Do Big with Big Data: Import/export data from RDBMS(like MySQL, Postgres) to/from HDFS using Map Reduce Job

This post assumes that you have successfully installed HADOOP and its up and running. We are going to import data from RDBMS (like MySQL, Postgres, Oracle or any RDBMS whose Java JDBC drivers are available) to HDFS such that each record in the RDBMS table get converted into comma-separated list of records. I am going to use MySQL as RDBMS & we are going to take the advantage of Map-Reduce and write a small job around it. I am going to give you the general idea of how to get things done while importing/exporting. You can use this program to import/export data, customize it accordingly and run to achieve the desired results.

So, here we go...

We have a MySQL table like this

CREATE TABLE IF NOT EXISTS `employees` (
`id` float NOT NULL AUTO_INCREMENT,
`name` varchar(255) NOT NULL,
`department` varchar(255) NOT NULL,
`salary` float NOT NULL,
PRIMARY KEY (`id`)
) ENGINE=MyISAM DEFAULT CHARSET=latin1 AUTO_INCREMENT=5 ;

Insert some rows into it

INSERT INTO `employees` (`id`, `name`, `department`, `salary`) VALUES

(1, 'Vineet Sethi', 'HR', 25000),

(2, 'Monika Sethi', 'Finance', 15000),

(3, 'Aleen Sethi', 'Admin', 25700.5),

(4, 'Rahul Sethi', 'Finance', 20000);

Download the MySQL JDBC driver connector from MySQL http://dev.mysql.com/downloads/connector/j/, untar it and save it mysql-connector-java-5.1.26-bin.jar into your HADOOP_PATH/lib, so that it remains available to MR job.

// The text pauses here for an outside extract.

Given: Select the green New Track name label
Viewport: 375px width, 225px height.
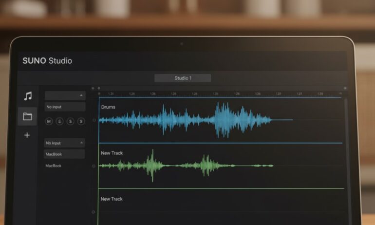Looking at the screenshot, I should point(112,153).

We are going to use org.apache.hadoop.mapreduce.lib.db.DBInputFormat class as an InputFormat to MR job but before that lets make a Employee class which is Writable by Hadoop Map-Reduce.

EmployeeWritable.java

import java.io.DataOutput;
import java.io.DataInput;
import java.io.IOException;
import java.sql.PreparedStatement;
import java.sql.ResultSet;
import java.sql.SQLException;

import org.apache.hadoop.io.Writable;
import org.apache.hadoop.mapreduce.lib.db.DBWritable;

public class EmployeeWritable implements Writable, DBWritable{

private int id;
private String name;
private String department;
private double salary;

public int getId() {
return id;
}

public String getName() {
return name;
}

public String getDepartment() {
return department;
}

public double getSalary() {
return salary;
}

@Override
public void readFields(ResultSet rs) throws SQLException {
this.id = rs.getInt(1);
this.name = rs.getString(2);
this.department = rs.getString(3);
this.salary = rs.getDouble(4);

}

@Override
public void write(PreparedStatement statement) throws SQLException {
statement.setInt(1, this.id);
statement.setString(2, this.name);
statement.setString(3, this.department);
statement.setDouble(3, this.salary);
}

@Override
public void write(DataOutput out) throws IOException {
out.writeInt(this.id);
out.writeUTF(this.name);
out.writeUTF(this.department);
out.writeDouble(this.salary);
}

public void readFields(DataInput in) throws IOException {
this.id = in.readInt();
this.name = in.readUTF();
this.department = in.readUTF();
this.salary = in.readDouble();
}

}

For importing from RDBMS, we just need to write a Mapper and skipping the Reducer. Each DB record will be passed to Mapper and we can pass-on comma-separated string on record.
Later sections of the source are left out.